В основе своей римлянин — это солдат и крестьянин. Тяжелый труд, умеренность и строгость образовывали три основных правила жизни этих людей земли, способных, подобно Цинциннату, без всяких видимых усилий перейти от распашки земли к спасению родины и вновь вернуться к своему плугу. Подобный стиль жизни является стилем людей, полностью преданных обществу, готовых пожертвовать собственной жизнью ради общего блага. Их героев звали Гораций Коклес и Камилл,[14] чьи моральные принципы они брали за пример для подражания. Разве не таков образ жизни цензора Катона, о котором Плутарх сообщает, что он получил строгое воспитание и положил свою силу и стойкость на то, чтобы привыкнуть с самого юного возраста «к телесному труду и скромной жизни»? Катон воплощал для многих поколений римлян тип человека неподкупного и не имеющего слабостей. Будучи уроженцем сельской местности, он с удовольствием вспахивал свои поля в компании собственных рабов и вкушал с ними одну пищу. Его строгость к другим и самому себе иногда доходила до бесчеловечности, например, когда он запрещал своим крестьянам терять время на праздные прогулки и разговоры или когда он избавлялся от больного раба, неспособного к труду. Но, по замечанию того же Плутарха, уже во времена Катона мало было тех, кто, «следуя примеру предков, продолжал трудиться собственными руками, охотно довольствовался нехитрым обедом, холодным завтраком, дешевой одеждой, простым жилищем и считал, что достойнее не нуждаться в излишнем, нежели им владеть»[15].

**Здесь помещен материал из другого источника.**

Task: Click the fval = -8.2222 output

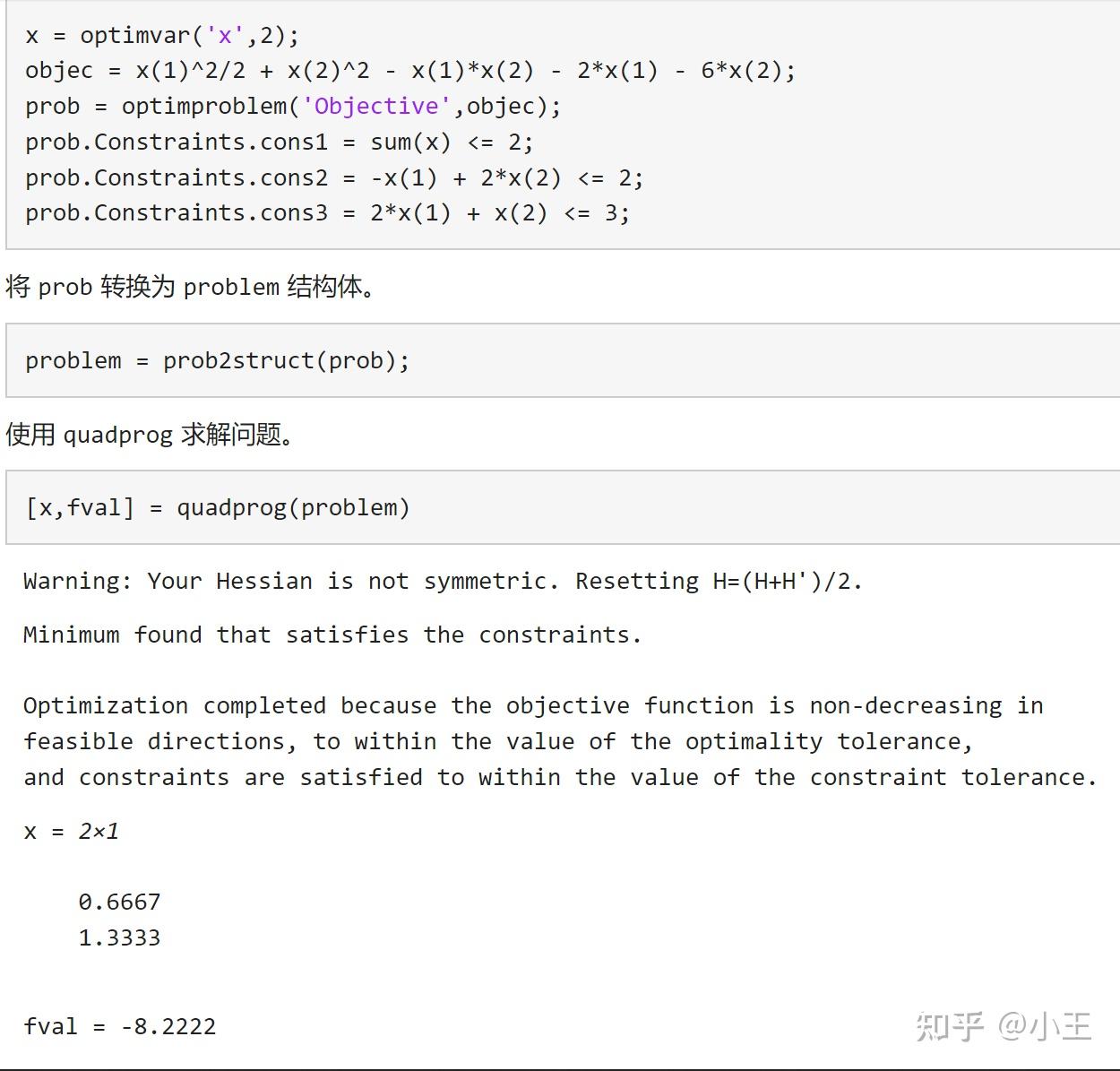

Эта мораль отвергала роскошную и легкую жизнь. Это была трудовая мораль людей, которые знали цену труду и боролись против расточительства, ведущего к нищете.

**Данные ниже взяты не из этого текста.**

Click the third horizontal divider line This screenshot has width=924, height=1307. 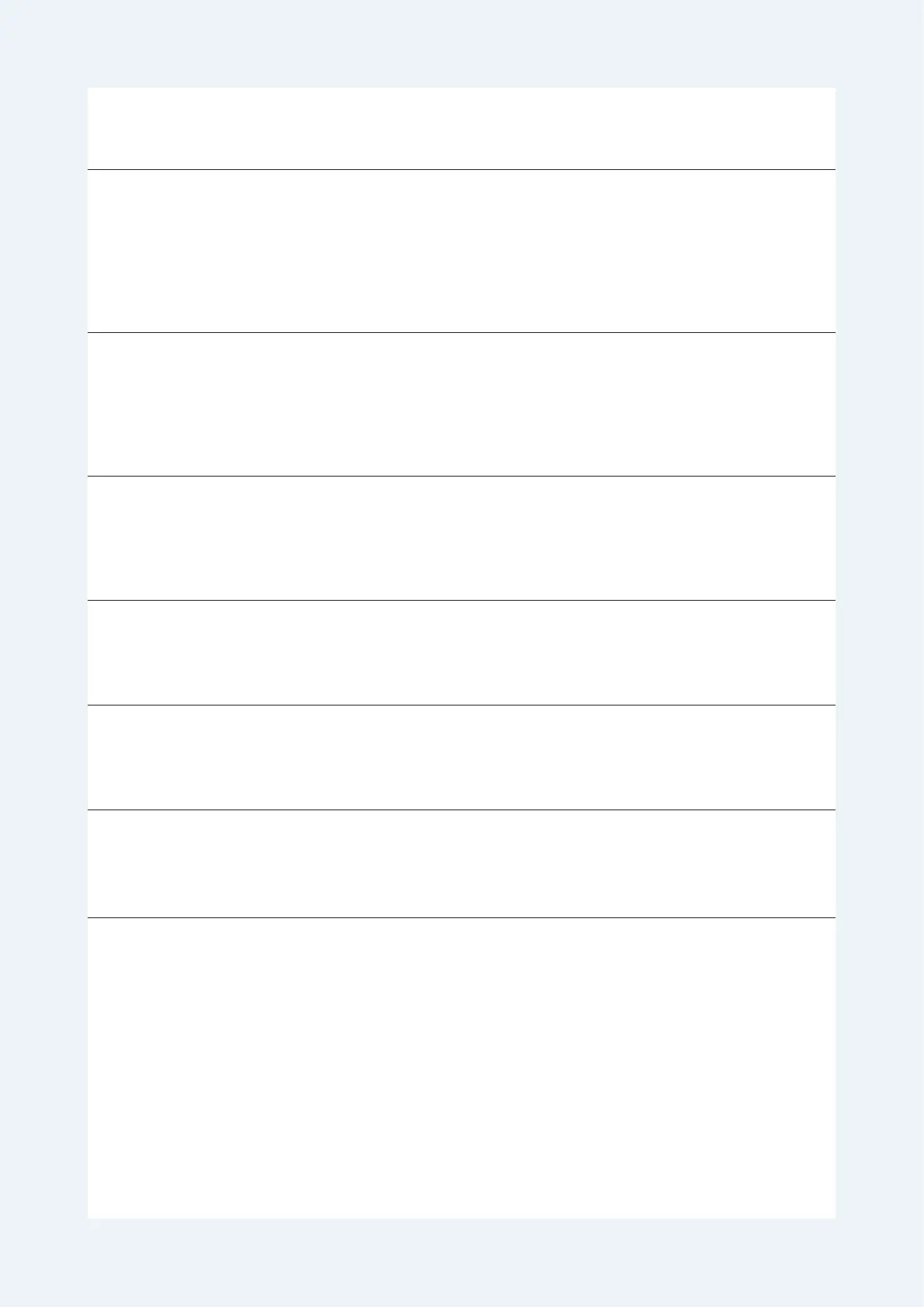pos(462,476)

Основой римского общества является семья. Она состоит из всемогущего отца семейства, его жены, детей, рабов, а также божественных существ. Объединение элементов естественных и сверхъестественных придает сплоченность всей семье в целом и силу каждому ее члену. Огромное значение имеет понятие домашнего очага. Веста, богиня огня, следит за ним, в то время как Пенаты наблюдают за хозяйственными припасами, а Лары хранят само жилище. В культе Лар участвуют также и рабы, а хозяин связан со сверхъестественным миром через своего Гения, персонального бога, следящего за ним с самого рождения и хранящего его. Дом, таким образом, становится семейным храмом. Цицерон вспоминает об этом на суде, когда ведет процесс по возвращению собственного дома: «Что может быть лучше защищено религиозным чувством, чем дом гражданина? Вот его алтарь, его очаг, его пенаты; здесь он хранит все предметы своего культа, исполняет все ритуалы своей религии. Дом является убежищем столь священным, что никто не решается отнять его силой».

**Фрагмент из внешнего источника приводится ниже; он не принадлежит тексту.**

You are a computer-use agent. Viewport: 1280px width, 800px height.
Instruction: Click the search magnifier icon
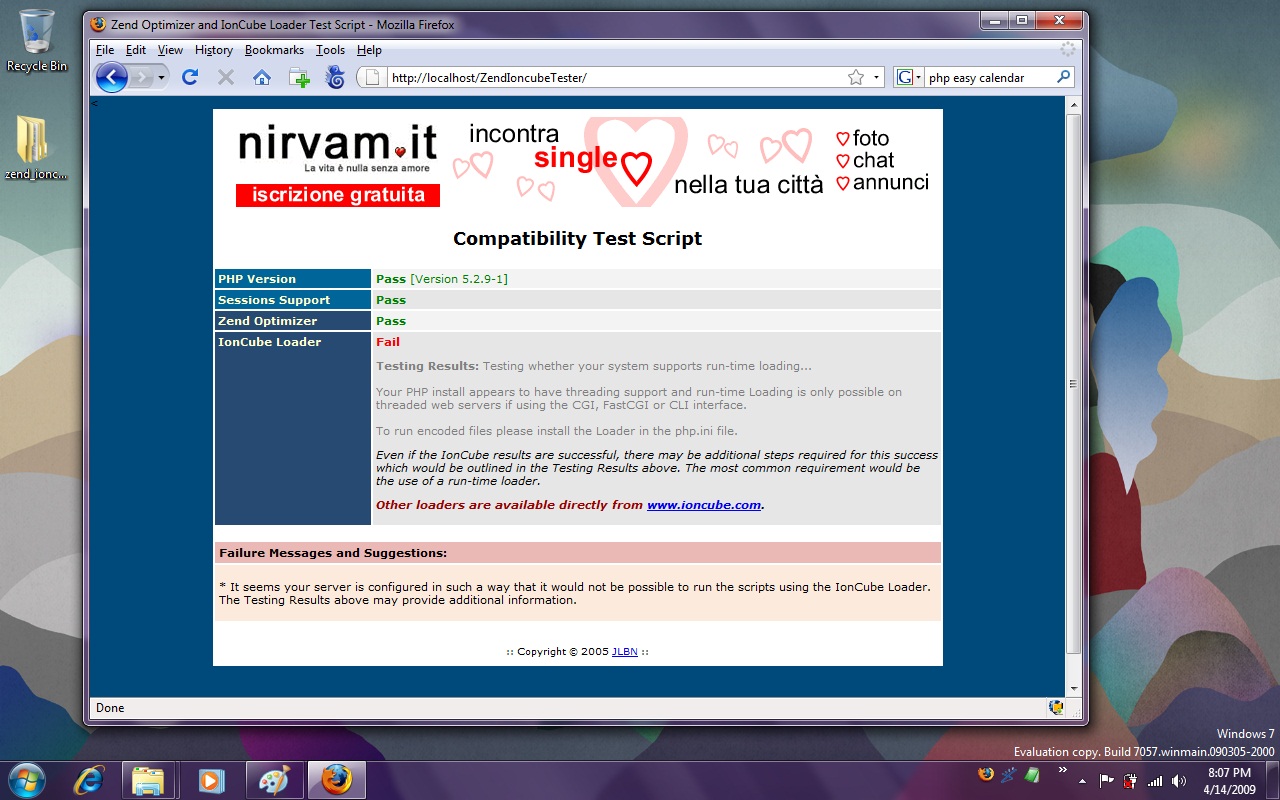[1063, 77]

Здесь также проходит воспитание детей в уважении к национальным и семейным традициям. Предки больших домов являются примером для потомков, которые стараются подражать им. Катон из Утики подражал старому Катону, а Брут, убийца Цезаря, вспоминал своего предка, первого консула Республики. Раскрашенные восковые маски предков хранились в атриуме в специальных шкафах. Редко кто добивался верховных должностей, если не происходил из знатной фамилии, и люди, подобные Цицерону, всегда страдали от толики презрения, с каким относились к «новым людям». Некоторые старинные семьи делали фамильной чертой какую-нибудь доминирующую черту характера прославленного предка: для одних это была суровость, для других — твердость характера.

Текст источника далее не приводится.